» Requirements
Reproduce the entries below word for word, leaving out the pictures.

» Input data
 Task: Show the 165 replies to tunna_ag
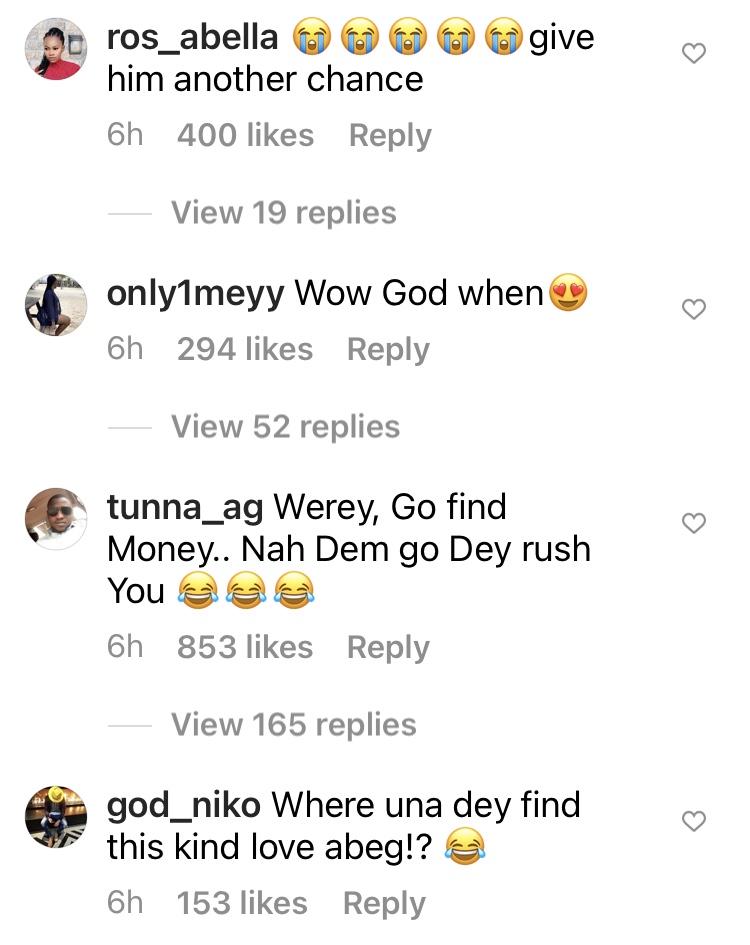click(293, 724)
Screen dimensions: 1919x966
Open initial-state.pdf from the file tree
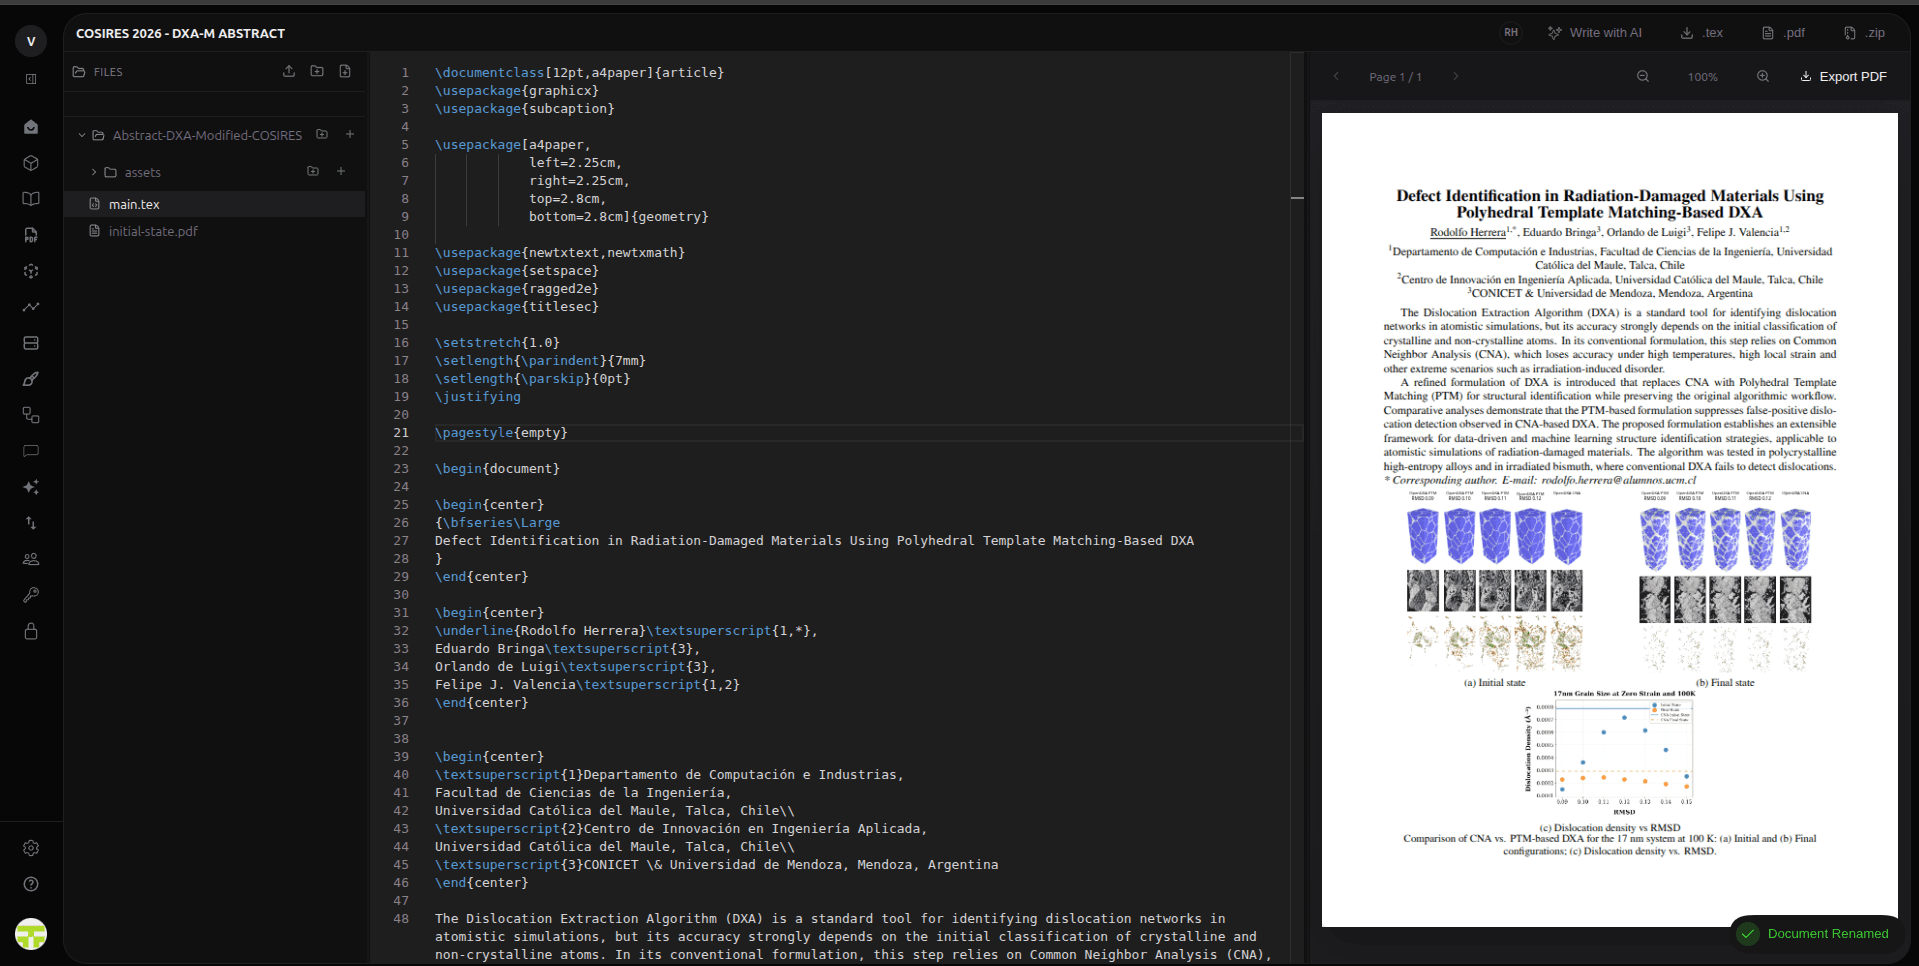[x=152, y=231]
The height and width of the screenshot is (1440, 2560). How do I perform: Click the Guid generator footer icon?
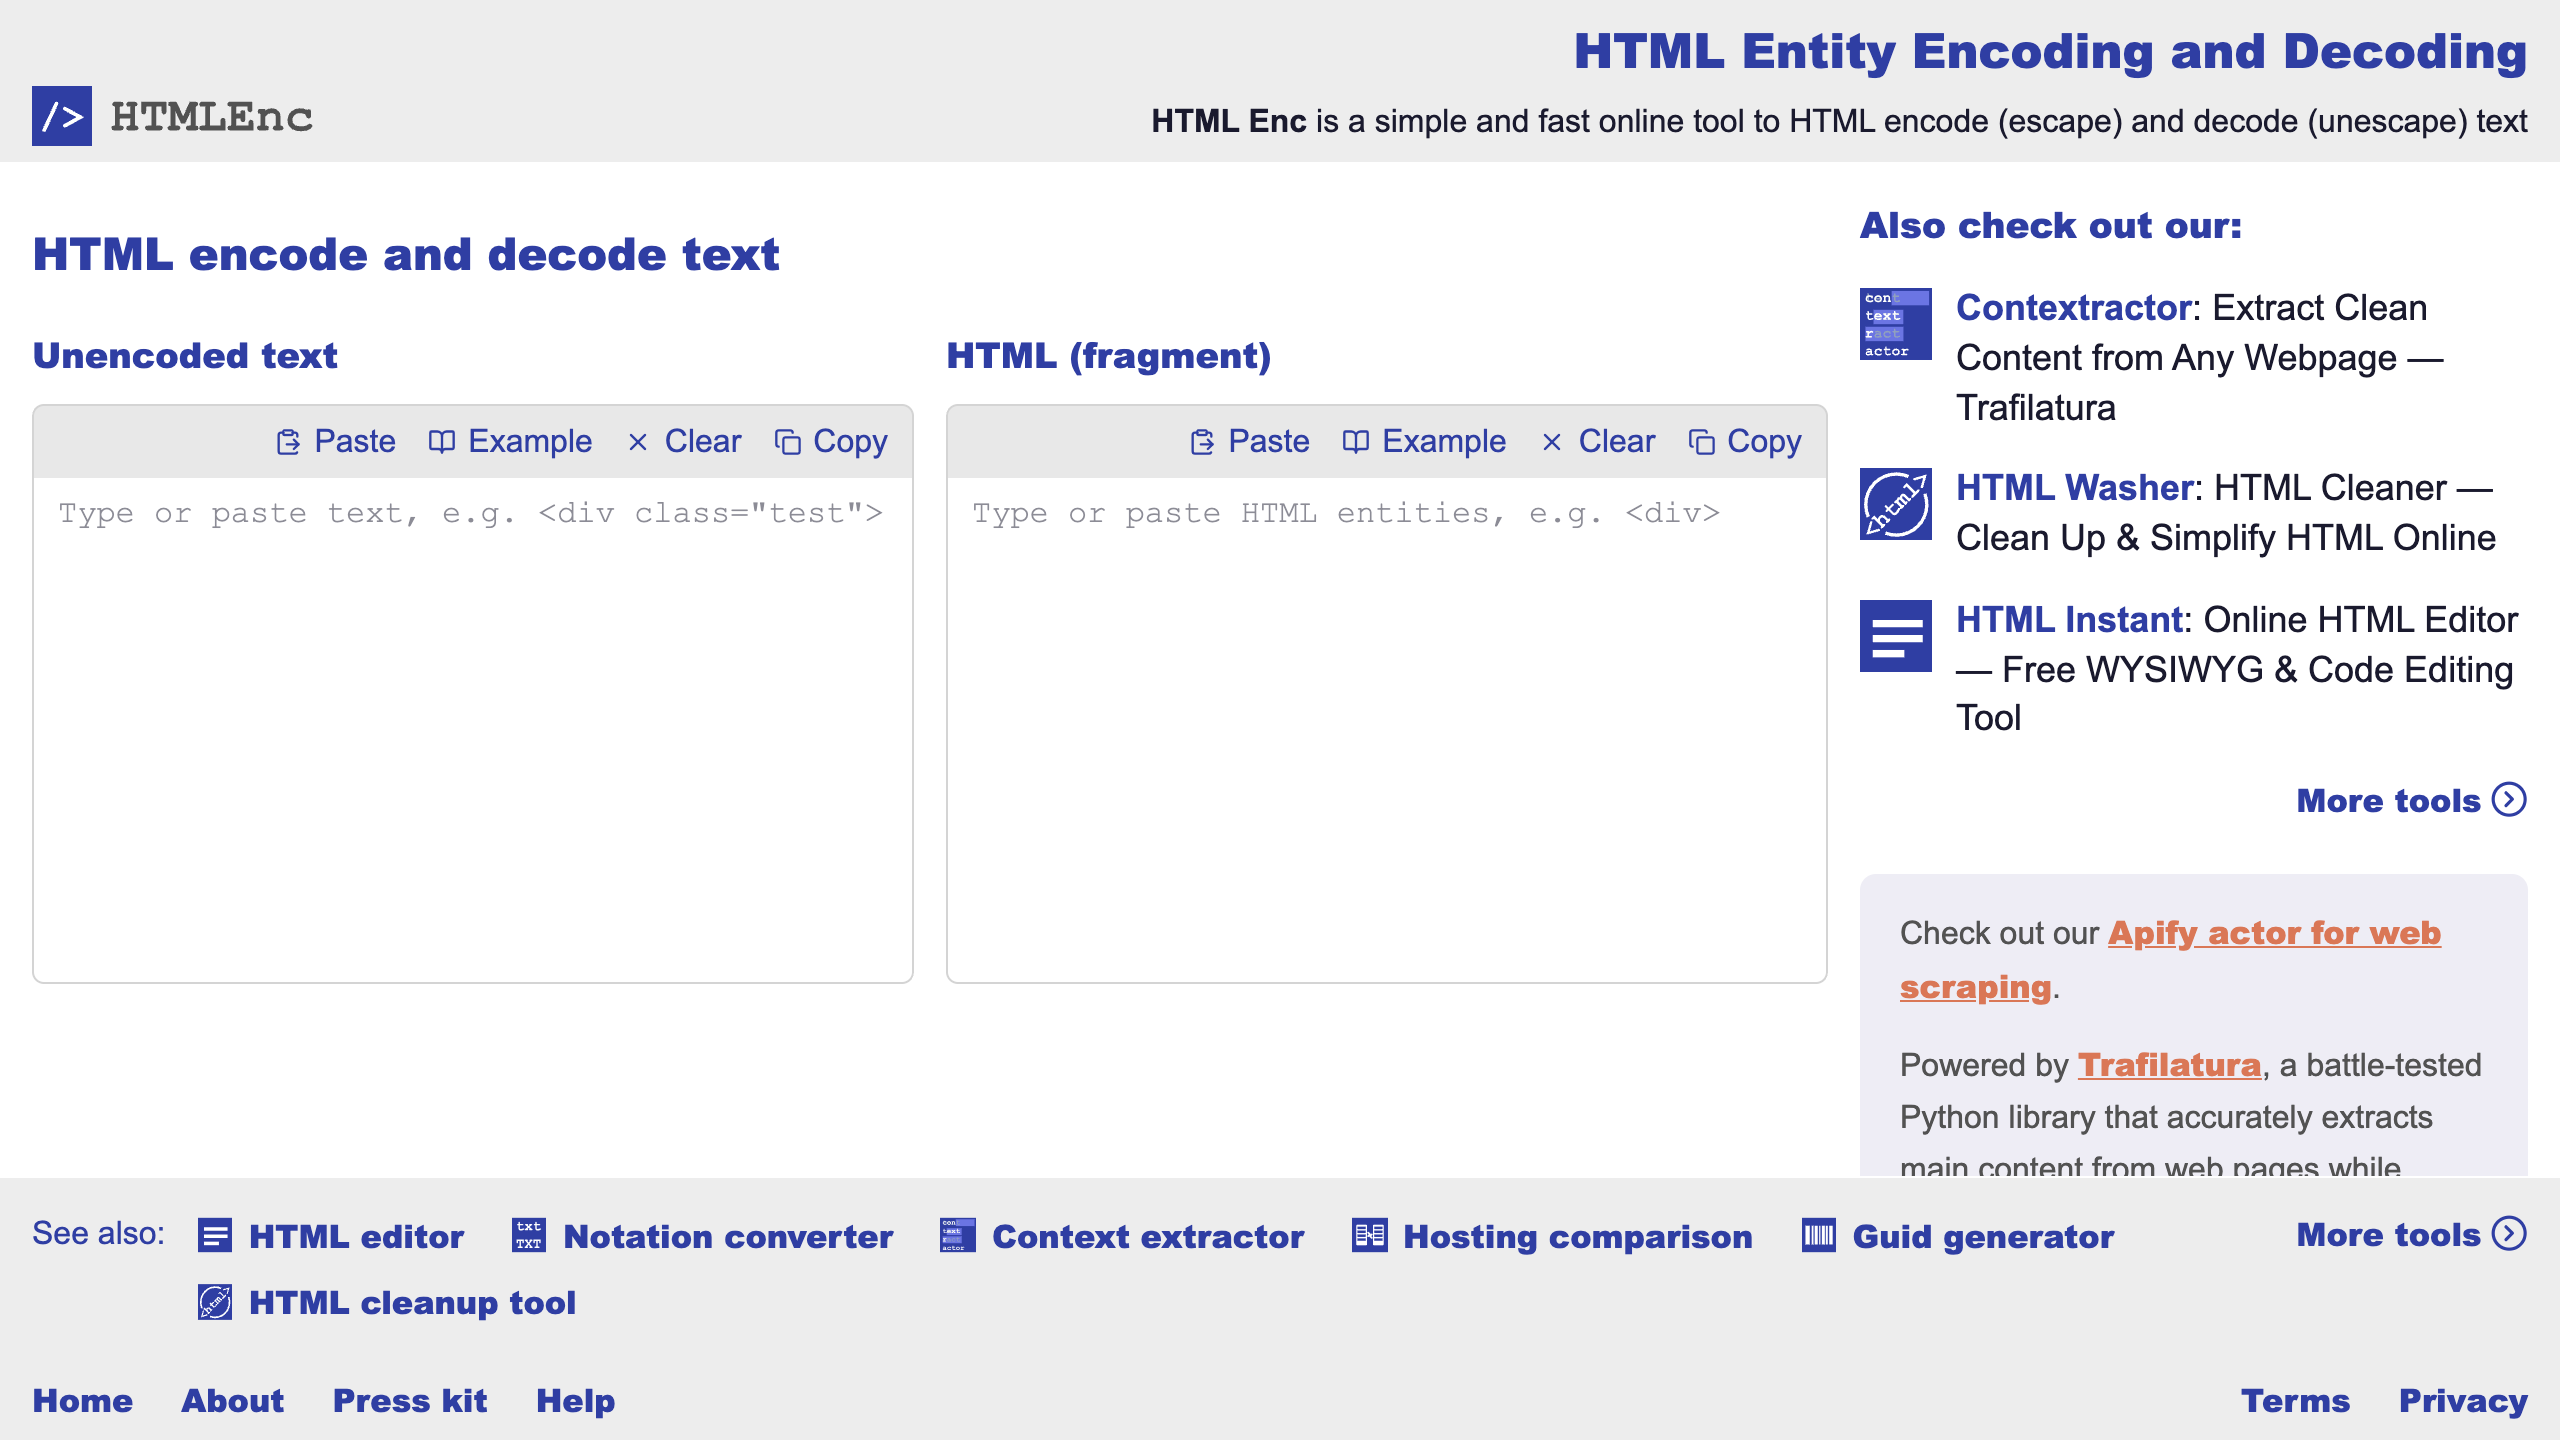(1818, 1236)
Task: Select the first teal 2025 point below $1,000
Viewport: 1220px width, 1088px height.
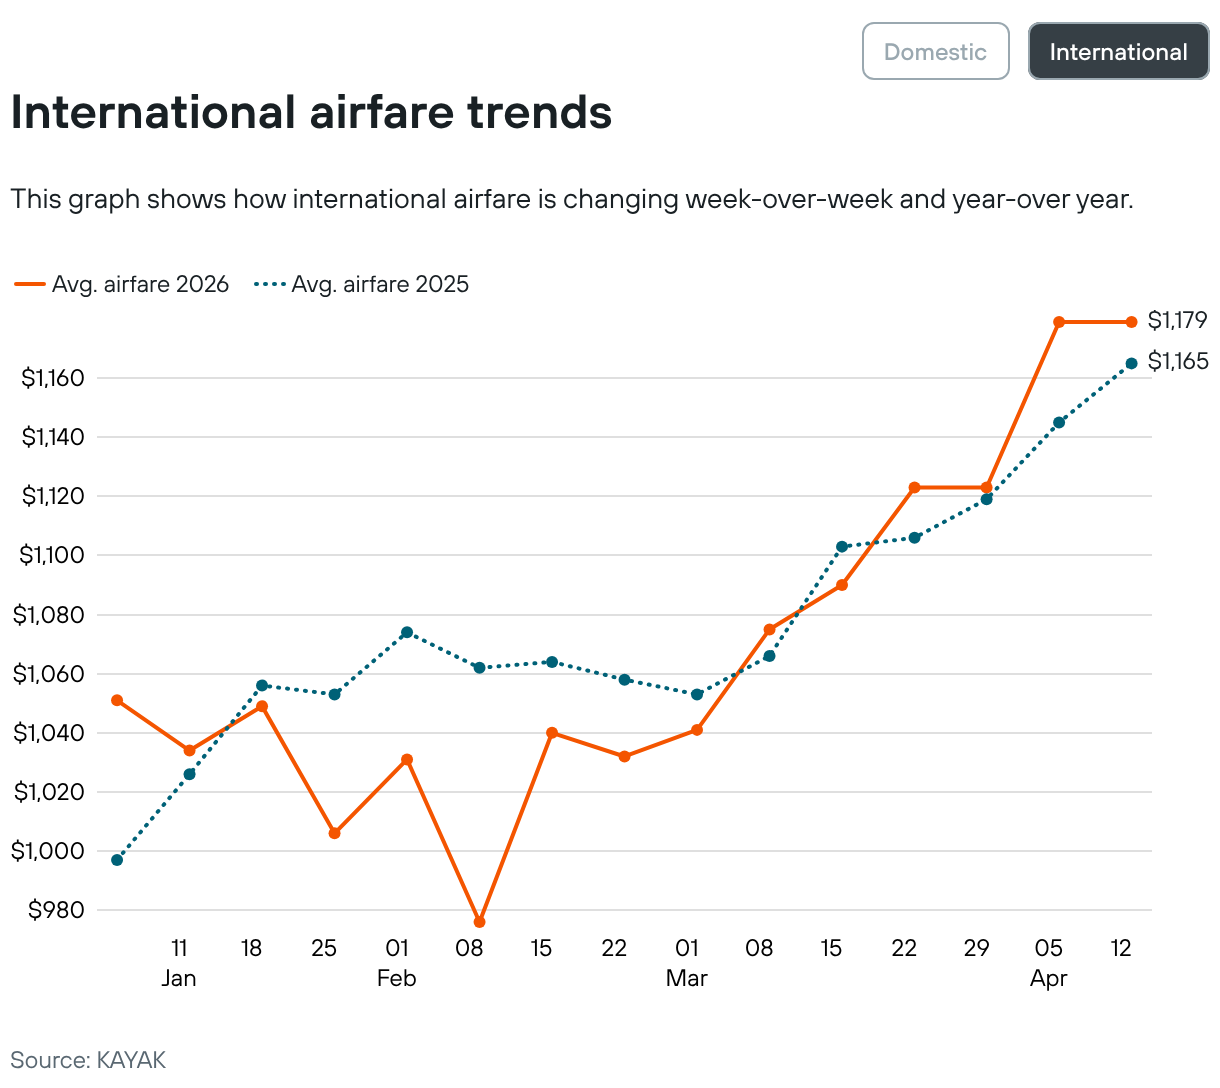Action: click(x=117, y=860)
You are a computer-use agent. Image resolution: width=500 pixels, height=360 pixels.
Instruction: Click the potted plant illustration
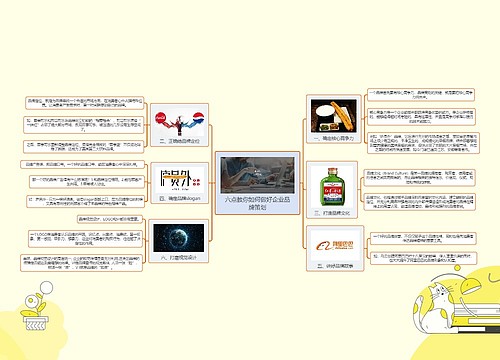(x=36, y=306)
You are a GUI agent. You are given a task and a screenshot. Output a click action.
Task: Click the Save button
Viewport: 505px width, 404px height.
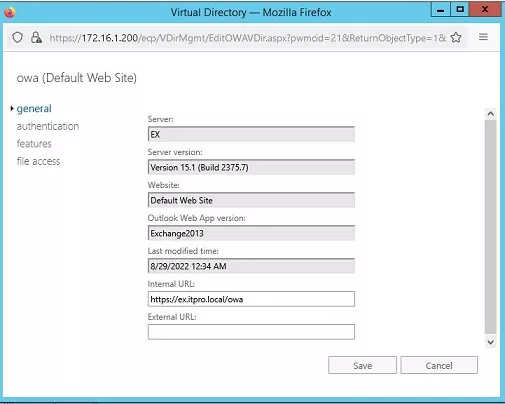pyautogui.click(x=362, y=365)
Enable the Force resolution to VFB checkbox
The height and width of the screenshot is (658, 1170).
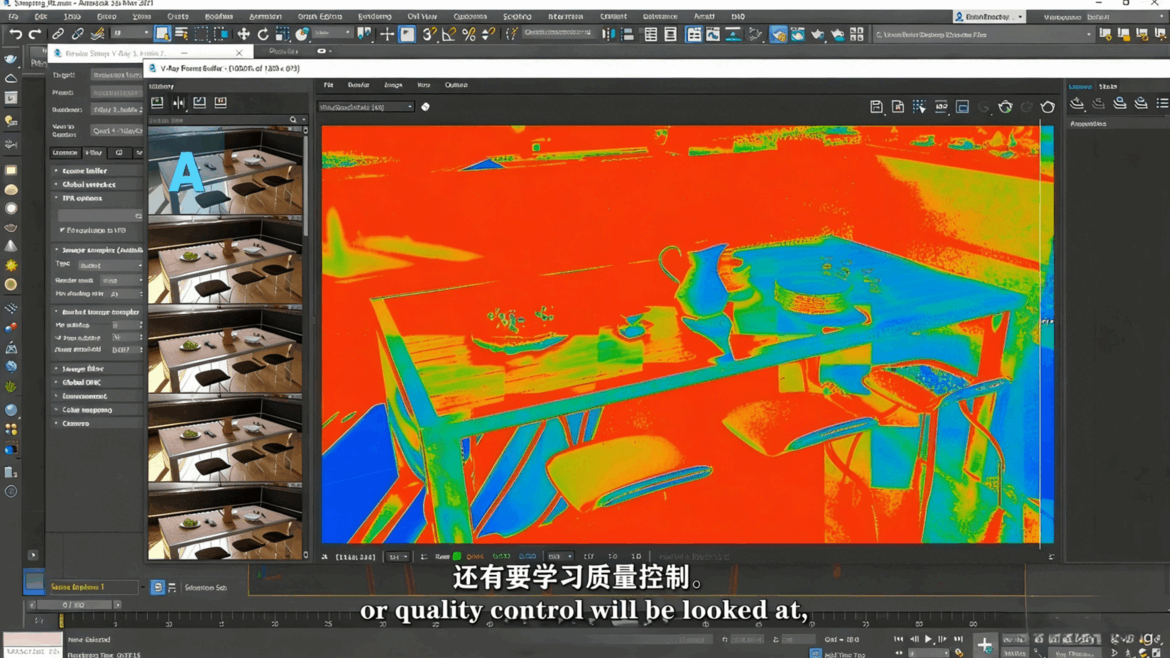(x=63, y=229)
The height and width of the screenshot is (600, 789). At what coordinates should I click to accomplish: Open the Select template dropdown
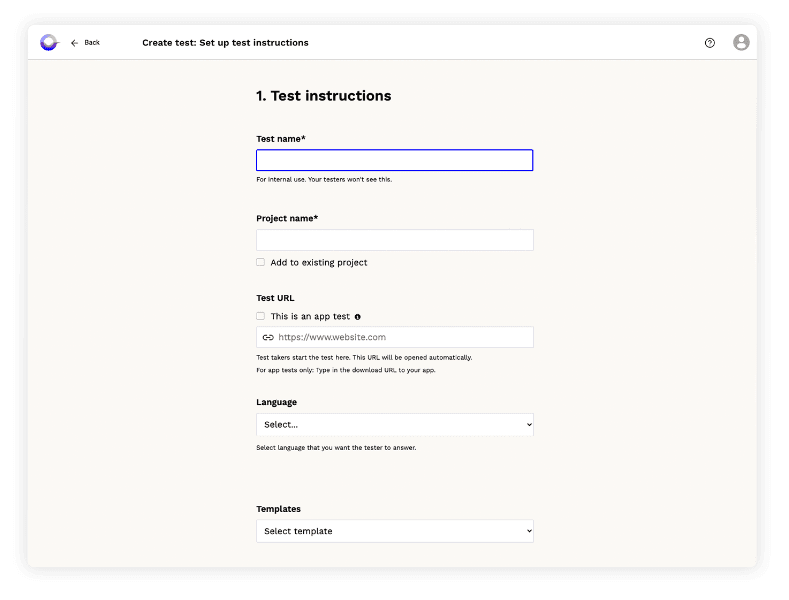[x=394, y=531]
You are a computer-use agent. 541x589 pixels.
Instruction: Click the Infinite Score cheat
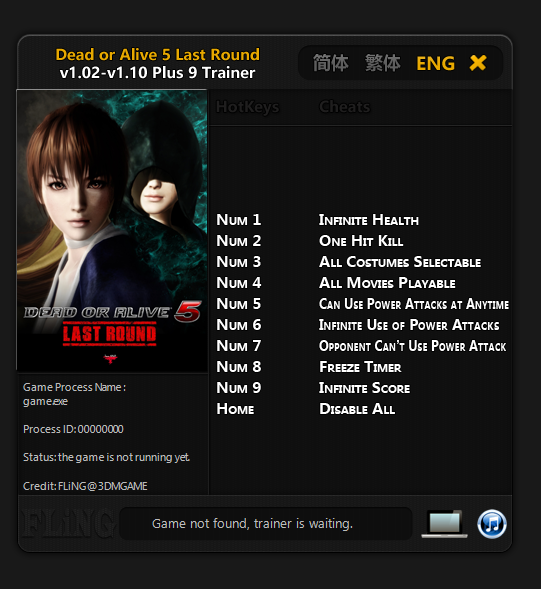[364, 388]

» Full solution
 Task: Show the 165 replies to tunna_ag
click(293, 724)
Screen dimensions: 1919x966
Open initial-state.pdf from the file tree
[x=152, y=231]
The height and width of the screenshot is (1440, 2560). How do I perform: Click the Guid generator footer icon?
(1818, 1236)
Task: Select the first teal 2025 point below $1,000
Viewport: 1220px width, 1088px height.
Action: click(x=117, y=860)
You are a computer-use agent. Image resolution: width=500 pixels, height=360 pixels.
Instruction: Click the potted plant illustration
(x=36, y=306)
You are a GUI agent. You are given a task and a screenshot. Output a click action.
Task: Click the Save button
Viewport: 505px width, 404px height.
pyautogui.click(x=362, y=365)
Enable the Force resolution to VFB checkbox
The height and width of the screenshot is (658, 1170).
(x=63, y=229)
The height and width of the screenshot is (600, 789). At what coordinates should I click to accomplish: Open the Select template dropdown
[x=394, y=531]
You are a computer-use agent. 541x589 pixels.
Instruction: Click the Infinite Score cheat
[364, 388]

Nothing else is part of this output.